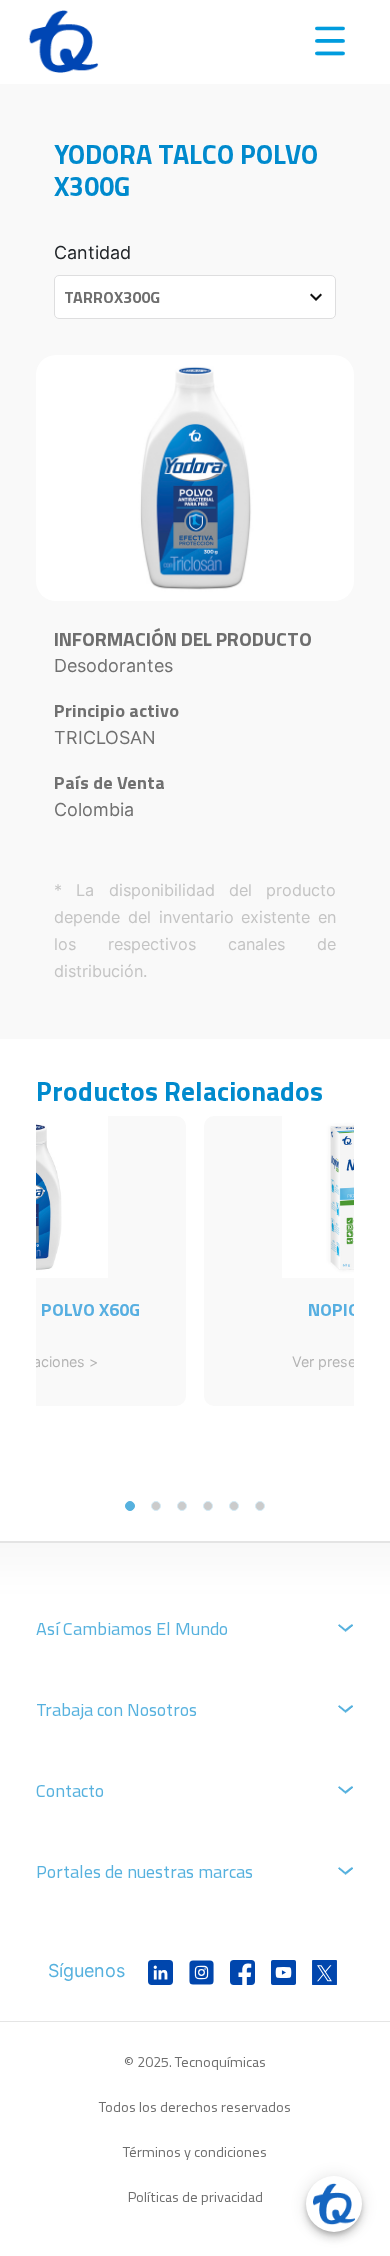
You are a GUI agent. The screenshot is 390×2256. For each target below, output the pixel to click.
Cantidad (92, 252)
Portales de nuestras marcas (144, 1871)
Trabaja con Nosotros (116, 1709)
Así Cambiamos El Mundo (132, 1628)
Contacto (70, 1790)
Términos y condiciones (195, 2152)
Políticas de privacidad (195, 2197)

# # # #

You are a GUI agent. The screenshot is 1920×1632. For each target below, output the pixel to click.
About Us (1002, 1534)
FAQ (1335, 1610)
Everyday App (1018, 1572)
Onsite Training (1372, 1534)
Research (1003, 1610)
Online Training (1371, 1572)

# # # #

§ The task
Which lines above hold the string "target"? Copy each of them.

§ Result below
You are a GUI agent. The screenshot is 390×2256. For each target below, output the pixel to click.
You are a GUI agent. The screenshot is 1920×1632. For each target below, output the pixel to click.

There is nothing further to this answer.